What children do need medication? ADHD experts like Dr. Laurence Greenhill, at Columbia University and the New York State Psychiatric Institute, say some tell-tale signs of ADHD among young children are an “insatiable” curiosity or “excessive” temper tantrums. “A child with ADHD may appear restless, aggressive, demanding, argumentative, or noisy,” Greenhill says. Evelyn Polk Green, president of Children and Adults with Attention Deficit Hyperactivity Disorder (CHADD), a Landover, Maryland-based advocacy group, lists some real life examples – the child who has no friends or playmates, who has been expelled from day care centers, who is no longer welcome at larger family functions – that indicate the potential need for medication.

Polk Green, a Chicago resident, early childhood educator and parent of an ADHD teenager, says she struggled with the idea of medicated her child. “His temper tantrums were long and uncontrollable, yet he could be the sweetest, most loving child in the world,” she said.

And it wasn’t the amount of discipline her son received, she says, recalling how she and her husband tried every trick in the book. “None of the standard behavior modification techniques seemed to work,” she says. “Eventually, my husband and I realized that we could not do this alone.”

She says she initially worried ADHD medications would transform her smart, creative son into a zombie. But the decision paid off. Polk Green said her son is doing well today — still on medication but an active, college-bound high school student.Success stories like Polk Greens combine many factors – concerned, committed parents being the main one – that many kids diagnosed with ADD/ADHD lack. When parents lack health insurance, or the school system is uncooperative or even hostile, the results can be disastrous.
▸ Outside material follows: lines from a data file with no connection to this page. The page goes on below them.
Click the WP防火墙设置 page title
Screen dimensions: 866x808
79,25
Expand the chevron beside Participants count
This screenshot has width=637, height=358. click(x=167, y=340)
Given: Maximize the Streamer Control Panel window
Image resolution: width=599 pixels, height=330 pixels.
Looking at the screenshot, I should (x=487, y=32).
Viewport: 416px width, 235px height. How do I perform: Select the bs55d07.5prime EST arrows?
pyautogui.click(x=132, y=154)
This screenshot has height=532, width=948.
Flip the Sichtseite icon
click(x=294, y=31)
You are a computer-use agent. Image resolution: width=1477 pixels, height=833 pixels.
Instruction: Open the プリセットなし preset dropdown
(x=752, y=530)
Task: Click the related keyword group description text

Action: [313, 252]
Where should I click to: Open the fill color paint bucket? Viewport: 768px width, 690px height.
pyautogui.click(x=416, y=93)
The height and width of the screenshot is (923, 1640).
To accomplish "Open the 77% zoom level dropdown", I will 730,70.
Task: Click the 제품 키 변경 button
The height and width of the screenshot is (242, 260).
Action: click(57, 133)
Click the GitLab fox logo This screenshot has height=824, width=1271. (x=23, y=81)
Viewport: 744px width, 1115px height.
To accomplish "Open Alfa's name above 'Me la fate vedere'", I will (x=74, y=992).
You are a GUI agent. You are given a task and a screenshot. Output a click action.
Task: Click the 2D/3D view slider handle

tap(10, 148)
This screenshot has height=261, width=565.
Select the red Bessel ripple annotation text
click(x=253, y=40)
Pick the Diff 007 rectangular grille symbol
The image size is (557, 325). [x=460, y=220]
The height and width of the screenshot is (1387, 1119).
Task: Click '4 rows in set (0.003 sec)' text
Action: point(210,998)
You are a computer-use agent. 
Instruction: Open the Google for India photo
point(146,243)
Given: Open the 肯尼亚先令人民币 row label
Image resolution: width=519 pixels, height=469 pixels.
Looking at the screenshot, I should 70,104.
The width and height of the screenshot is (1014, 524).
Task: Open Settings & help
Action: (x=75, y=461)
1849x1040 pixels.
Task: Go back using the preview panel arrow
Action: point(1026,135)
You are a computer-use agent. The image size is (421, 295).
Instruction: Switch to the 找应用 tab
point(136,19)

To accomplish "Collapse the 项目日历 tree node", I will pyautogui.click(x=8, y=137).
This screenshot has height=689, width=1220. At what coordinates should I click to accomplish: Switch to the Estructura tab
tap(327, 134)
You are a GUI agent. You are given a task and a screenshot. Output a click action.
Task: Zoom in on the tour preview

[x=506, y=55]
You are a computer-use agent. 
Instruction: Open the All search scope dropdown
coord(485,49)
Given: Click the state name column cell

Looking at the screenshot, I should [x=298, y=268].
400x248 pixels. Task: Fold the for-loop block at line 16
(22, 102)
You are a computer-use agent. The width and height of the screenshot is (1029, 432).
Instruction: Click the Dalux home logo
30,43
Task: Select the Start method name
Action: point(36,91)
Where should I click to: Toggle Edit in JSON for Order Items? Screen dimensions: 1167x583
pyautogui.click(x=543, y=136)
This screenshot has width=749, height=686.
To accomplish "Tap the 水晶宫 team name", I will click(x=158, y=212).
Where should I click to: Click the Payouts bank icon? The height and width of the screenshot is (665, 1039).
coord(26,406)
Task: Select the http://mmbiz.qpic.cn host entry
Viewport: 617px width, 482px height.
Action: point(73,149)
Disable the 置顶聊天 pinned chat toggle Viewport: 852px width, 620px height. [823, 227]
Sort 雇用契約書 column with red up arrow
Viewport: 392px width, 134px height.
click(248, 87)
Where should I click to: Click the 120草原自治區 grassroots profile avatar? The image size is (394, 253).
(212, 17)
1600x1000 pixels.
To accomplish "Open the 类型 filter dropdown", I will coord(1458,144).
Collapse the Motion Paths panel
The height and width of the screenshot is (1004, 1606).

Despite laws like Individuals with Disabilities Education Act or IDEA, an amendment that advocates blended classrooms, (in conjunction with the Education for all Handicapped Children Act of 1975), children diagnosed with learning disabilities are often placed in special ed classrooms, taught a watered-down curriculum, or tracked into nonacademic programs.
And even when an ADHD-diagnosed student stays in a regular class, he or she faces counseling sessions, special group times, break times for medication, and other specialized parent-teacher meetings. The stigma can spread to a student’s peers. It’s not a secret who has ADHD, especially among urban school districts. Just ask the kids who takes medication and who doesn’t – they always know.

“I am actually torn with this topic,” said Dyasi. “I think that some medications do more harm than good for the child who is diagnosed as having ADHD. It may work for some kids and it may not. I think it really depends on the seriousness of the symptoms. It's really up to, I think, the experts – the doctors whose interest are really the children and not the doctors who are willing to only test out medications on children that may not need it.”At the same time, she says, all disruptive children should be evaluated immediately once they get into school—at age five or six – rather than letting problems fester.The topic of black children and medication is so controversial that one staff member at Florida A & M university in Tallahassee asked not to be identified when she said she feels more kids and adolescents within the African American community probably should be on medication. While not a popular opinion, her argument is echoed by recent findings in one Virginia school district that, while 17 percent of white boys are on Ritalin, only 9 percent of black boys are. All agree that parents and teachers must communicate better about ADHD and other learning disabilities, and that parents should inform themselves of their children’s rights and the medical and non-medical options for treatment.

After that, says Polk Green, you just make the best decision for your child. “Taking meds is a huge decision and should not be taken lightly,” Polk Green said, but adds, “if my child needed glasses or a hearing aide, or insulin or even chemotherapy, I wouldn’t hesitate to give him the treatment he needed.”